• WHAT THE EXERCISE ASKS:
Character for character, reproduce every entry below.

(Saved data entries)
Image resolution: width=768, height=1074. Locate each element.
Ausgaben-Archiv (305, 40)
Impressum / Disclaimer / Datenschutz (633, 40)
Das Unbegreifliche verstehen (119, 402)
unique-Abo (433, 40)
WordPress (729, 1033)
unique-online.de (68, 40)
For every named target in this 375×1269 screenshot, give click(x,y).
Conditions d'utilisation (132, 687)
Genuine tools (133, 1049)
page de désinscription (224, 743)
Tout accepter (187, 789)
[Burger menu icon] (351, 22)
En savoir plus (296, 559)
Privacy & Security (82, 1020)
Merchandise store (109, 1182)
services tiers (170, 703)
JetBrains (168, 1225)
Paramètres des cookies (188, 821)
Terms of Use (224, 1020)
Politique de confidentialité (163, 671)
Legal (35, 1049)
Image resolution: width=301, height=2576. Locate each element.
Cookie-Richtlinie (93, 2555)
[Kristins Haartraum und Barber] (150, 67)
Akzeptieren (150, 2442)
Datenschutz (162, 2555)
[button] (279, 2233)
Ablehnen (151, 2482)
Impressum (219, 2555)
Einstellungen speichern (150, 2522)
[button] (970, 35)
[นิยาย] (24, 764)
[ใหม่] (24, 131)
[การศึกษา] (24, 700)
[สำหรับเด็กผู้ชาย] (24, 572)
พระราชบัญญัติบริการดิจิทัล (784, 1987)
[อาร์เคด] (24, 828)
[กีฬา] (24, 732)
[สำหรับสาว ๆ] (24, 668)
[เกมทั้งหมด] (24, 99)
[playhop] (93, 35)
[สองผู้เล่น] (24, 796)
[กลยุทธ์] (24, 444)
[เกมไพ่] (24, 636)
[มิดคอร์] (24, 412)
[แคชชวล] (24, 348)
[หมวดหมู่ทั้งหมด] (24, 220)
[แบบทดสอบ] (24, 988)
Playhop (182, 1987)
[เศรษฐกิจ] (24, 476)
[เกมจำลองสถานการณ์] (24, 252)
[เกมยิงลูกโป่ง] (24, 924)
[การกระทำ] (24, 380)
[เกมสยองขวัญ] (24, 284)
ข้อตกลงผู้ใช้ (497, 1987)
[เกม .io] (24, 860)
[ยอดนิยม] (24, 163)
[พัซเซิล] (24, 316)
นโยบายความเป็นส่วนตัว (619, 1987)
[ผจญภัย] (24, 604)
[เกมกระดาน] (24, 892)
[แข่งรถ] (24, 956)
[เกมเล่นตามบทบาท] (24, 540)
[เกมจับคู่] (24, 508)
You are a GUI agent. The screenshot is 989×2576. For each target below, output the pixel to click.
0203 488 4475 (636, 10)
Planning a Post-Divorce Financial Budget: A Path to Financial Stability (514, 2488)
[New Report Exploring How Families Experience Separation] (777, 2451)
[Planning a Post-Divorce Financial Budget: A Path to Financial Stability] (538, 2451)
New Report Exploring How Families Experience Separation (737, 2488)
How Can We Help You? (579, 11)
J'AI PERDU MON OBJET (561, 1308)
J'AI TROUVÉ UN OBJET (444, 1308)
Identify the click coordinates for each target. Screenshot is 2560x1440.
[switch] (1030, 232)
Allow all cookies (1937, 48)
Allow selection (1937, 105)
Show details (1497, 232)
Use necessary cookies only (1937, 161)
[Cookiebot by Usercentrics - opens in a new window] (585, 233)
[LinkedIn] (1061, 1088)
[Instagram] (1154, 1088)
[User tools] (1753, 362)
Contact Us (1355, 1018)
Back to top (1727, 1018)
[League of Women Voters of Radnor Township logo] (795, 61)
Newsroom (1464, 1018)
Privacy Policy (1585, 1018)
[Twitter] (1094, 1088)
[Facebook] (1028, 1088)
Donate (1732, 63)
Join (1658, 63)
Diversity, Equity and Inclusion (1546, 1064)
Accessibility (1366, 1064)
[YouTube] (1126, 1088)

• REPLY:
Image resolution: width=768, height=1074. Locate each element.
Ausgaben-Archiv (305, 40)
Impressum / Disclaimer / Datenschutz (633, 40)
Das Unbegreifliche verstehen (119, 402)
unique-Abo (433, 40)
WordPress (729, 1033)
unique-online.de (68, 40)
For every named target in this 375×1269 screenshot, give click(x,y).
Conditions d'utilisation (132, 687)
Genuine tools (133, 1049)
page de désinscription (224, 743)
Tout accepter (187, 789)
[Burger menu icon] (351, 22)
En savoir plus (296, 559)
Privacy & Security (82, 1020)
Merchandise store (109, 1182)
services tiers (170, 703)
JetBrains (168, 1225)
Paramètres des cookies (188, 821)
Terms of Use (224, 1020)
Politique de confidentialité (163, 671)
Legal (35, 1049)
Image resolution: width=301, height=2576. Locate each element.
Cookie-Richtlinie (93, 2555)
[Kristins Haartraum und Barber] (150, 67)
Akzeptieren (150, 2442)
Datenschutz (162, 2555)
[button] (279, 2233)
Ablehnen (151, 2482)
Impressum (219, 2555)
Einstellungen speichern (150, 2522)
[button] (970, 35)
[นิยาย] (24, 764)
[ใหม่] (24, 131)
[การศึกษา] (24, 700)
[สำหรับเด็กผู้ชาย] (24, 572)
พระราชบัญญัติบริการดิจิทัล (784, 1987)
[อาร์เคด] (24, 828)
[กีฬา] (24, 732)
[สำหรับสาว ๆ] (24, 668)
[เกมทั้งหมด] (24, 99)
[playhop] (93, 35)
[สองผู้เล่น] (24, 796)
[กลยุทธ์] (24, 444)
[เกมไพ่] (24, 636)
[มิดคอร์] (24, 412)
[แคชชวล] (24, 348)
[หมวดหมู่ทั้งหมด] (24, 220)
[แบบทดสอบ] (24, 988)
Playhop (182, 1987)
[เศรษฐกิจ] (24, 476)
[เกมจำลองสถานการณ์] (24, 252)
[เกมยิงลูกโป่ง] (24, 924)
[การกระทำ] (24, 380)
[เกมสยองขวัญ] (24, 284)
ข้อตกลงผู้ใช้ (497, 1987)
[เกม .io] (24, 860)
[ยอดนิยม] (24, 163)
[พัซเซิล] (24, 316)
นโยบายความเป็นส่วนตัว (619, 1987)
[ผจญภัย] (24, 604)
[เกมกระดาน] (24, 892)
[แข่งรถ] (24, 956)
[เกมเล่นตามบทบาท] (24, 540)
[เกมจับคู่] (24, 508)
You are a GUI agent. The screenshot is 989×2576. For each target below, output the pixel to click.
0203 488 4475 (636, 10)
Planning a Post-Divorce Financial Budget: A Path to Financial Stability (514, 2488)
[New Report Exploring How Families Experience Separation] (777, 2451)
[Planning a Post-Divorce Financial Budget: A Path to Financial Stability] (538, 2451)
New Report Exploring How Families Experience Separation (737, 2488)
How Can We Help You? (579, 11)
J'AI PERDU MON OBJET (561, 1308)
J'AI TROUVÉ UN OBJET (444, 1308)
Identify the click coordinates for each target. Screenshot is 2560x1440.
[switch] (1030, 232)
Allow all cookies (1937, 48)
Allow selection (1937, 105)
Show details (1497, 232)
Use necessary cookies only (1937, 161)
[Cookiebot by Usercentrics - opens in a new window] (585, 233)
[LinkedIn] (1061, 1088)
[Instagram] (1154, 1088)
[User tools] (1753, 362)
Contact Us (1355, 1018)
Back to top (1727, 1018)
[League of Women Voters of Radnor Township logo] (795, 61)
Newsroom (1464, 1018)
Privacy Policy (1585, 1018)
[Twitter] (1094, 1088)
[Facebook] (1028, 1088)
Donate (1732, 63)
Join (1658, 63)
Diversity, Equity and Inclusion (1546, 1064)
Accessibility (1366, 1064)
[YouTube] (1126, 1088)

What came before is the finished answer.